Commentary
2/13/2014
09:57 AM
Doug Henschen
Doug Henschen
Commentary
Connect Directly
Google+
LinkedIn
Twitter
RSS
E-Mail

9 Key Big Data Developments From Strata

We analyze the important news from SAS, Hortonworks, MetaScale, and others at the Strata conference, as big data seeks a productive next chapter.



O'Reilly's Strata 2014 conference is in full swing in Santa Clara, Calif., this week, and show organizers are turning a page with the conspicuous absence of the term "big data" from the major themes and conference tracks. It's another sign that people are ready to go beyond the comic book version of what's happening with data.

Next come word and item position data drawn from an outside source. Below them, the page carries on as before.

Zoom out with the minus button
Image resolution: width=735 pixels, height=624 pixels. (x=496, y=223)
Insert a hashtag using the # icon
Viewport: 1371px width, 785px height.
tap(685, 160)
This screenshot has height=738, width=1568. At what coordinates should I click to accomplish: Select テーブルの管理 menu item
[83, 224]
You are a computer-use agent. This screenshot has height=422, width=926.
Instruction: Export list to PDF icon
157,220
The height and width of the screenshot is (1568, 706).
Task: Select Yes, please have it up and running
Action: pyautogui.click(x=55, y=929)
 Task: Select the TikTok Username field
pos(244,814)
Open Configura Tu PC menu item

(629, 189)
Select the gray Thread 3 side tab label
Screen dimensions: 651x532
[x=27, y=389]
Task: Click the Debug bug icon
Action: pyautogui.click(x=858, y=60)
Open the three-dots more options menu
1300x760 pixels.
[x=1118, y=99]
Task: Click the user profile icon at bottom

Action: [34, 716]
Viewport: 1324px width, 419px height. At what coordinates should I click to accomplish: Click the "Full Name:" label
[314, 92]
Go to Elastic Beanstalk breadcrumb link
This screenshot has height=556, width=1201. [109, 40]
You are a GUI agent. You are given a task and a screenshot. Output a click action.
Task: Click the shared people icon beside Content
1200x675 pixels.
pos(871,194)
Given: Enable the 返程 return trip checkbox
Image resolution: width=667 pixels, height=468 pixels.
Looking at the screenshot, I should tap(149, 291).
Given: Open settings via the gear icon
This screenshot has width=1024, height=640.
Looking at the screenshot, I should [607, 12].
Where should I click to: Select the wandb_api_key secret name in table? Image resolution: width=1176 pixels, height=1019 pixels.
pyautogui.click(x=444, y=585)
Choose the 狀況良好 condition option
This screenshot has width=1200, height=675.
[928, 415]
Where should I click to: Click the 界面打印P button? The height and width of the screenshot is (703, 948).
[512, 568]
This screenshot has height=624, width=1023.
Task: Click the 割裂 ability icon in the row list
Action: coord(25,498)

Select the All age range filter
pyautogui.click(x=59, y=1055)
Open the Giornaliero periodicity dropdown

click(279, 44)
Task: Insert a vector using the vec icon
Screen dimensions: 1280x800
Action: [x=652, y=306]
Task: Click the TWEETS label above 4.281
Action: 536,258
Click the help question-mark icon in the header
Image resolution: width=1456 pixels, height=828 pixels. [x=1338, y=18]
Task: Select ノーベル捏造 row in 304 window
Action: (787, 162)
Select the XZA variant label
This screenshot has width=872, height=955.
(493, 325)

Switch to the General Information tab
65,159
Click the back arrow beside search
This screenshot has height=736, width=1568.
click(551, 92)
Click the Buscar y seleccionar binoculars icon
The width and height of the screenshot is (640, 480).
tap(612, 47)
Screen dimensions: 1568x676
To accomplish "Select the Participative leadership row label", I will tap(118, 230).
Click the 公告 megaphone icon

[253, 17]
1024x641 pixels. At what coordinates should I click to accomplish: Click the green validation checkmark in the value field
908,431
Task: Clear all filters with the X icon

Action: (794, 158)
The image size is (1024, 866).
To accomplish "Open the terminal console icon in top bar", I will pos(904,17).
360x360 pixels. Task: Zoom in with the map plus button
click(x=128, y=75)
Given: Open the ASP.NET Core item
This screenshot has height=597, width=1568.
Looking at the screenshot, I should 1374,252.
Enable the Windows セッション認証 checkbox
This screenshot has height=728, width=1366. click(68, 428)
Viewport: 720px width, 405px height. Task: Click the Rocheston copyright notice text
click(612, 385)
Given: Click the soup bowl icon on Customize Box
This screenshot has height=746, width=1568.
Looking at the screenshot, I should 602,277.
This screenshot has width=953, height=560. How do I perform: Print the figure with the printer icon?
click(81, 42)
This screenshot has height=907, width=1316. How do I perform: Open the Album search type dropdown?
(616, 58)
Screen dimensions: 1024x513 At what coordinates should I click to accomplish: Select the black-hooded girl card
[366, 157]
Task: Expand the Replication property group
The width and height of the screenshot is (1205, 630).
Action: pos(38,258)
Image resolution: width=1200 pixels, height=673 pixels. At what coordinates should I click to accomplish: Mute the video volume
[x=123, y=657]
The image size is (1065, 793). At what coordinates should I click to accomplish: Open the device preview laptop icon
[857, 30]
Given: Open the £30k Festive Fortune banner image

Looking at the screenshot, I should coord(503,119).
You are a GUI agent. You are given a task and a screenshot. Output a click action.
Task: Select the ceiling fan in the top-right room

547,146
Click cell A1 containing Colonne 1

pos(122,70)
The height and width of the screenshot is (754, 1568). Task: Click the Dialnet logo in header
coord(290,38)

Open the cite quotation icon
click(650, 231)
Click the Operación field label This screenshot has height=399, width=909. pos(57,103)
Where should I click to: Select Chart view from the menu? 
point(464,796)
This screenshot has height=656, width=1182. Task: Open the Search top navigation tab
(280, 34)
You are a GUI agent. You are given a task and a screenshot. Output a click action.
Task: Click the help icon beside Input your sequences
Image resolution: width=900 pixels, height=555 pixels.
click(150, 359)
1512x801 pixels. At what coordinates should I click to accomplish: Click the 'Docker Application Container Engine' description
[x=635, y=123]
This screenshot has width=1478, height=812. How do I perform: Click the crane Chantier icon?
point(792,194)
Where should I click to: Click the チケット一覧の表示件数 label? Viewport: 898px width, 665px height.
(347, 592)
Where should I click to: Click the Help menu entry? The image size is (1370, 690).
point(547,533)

"Making Data Work" is the aspirational theme of this year's conference, and the tracks promise a more nuanced novella with topics including "Connected World" (Internet of Things), "Data in Action" (real-world case studies), "Data Science" (skills, techniques, and strategies), "Ethics, Policy, and Privacy" (can we actually do anything about these?), "Design" (data-visualization and interfaces), and "Hadoop and Beyond" (tools and technologies).

Many vendors making announcements at Strata have yet to pick up on the emphasis on productivity over hyperbole. The big-data buzz talk seems to be ladled into press releases in inverse proportion to what can be stated about specific capabilities and, more importantly, named customers citing real-world business benefits. 

[ Watch InformationWeek's Doug Henschen discuss "16 Top Big Data Analytics Platforms" with the editors of AllAnalytics (below). ]

We'll skip the news here, therefore, about venture capital rounds and stealth companies and focus instead on nine more notable announcements from Strata in three categories:

Analytics at Scale

SAS In-Memory Statistics for Hadoop: SAS has progressed from an Access connector to Hadoop to delivering SAS Visual Analytics and SAS High-Performance Analytics products capable of running on Hadoop. The new news this week is SAS In-Memory Statistics For Hadoop, which takes advantage of the vendor's capabilities to perform data analysis on high-scale, in-memory clusters.

SAS In-Memory Statistics For Hadoop, to be released in the first half of this year, will enable multiple users to "simultaneously and interactively manage, explore, and analyze data, build and compare models, and score massive amounts of data in Hadoop." Selected data from Hadoop is loaded into memory once for iterative analysis across multiple users, avoiding time-consuming rounds or writing to and reading from disk.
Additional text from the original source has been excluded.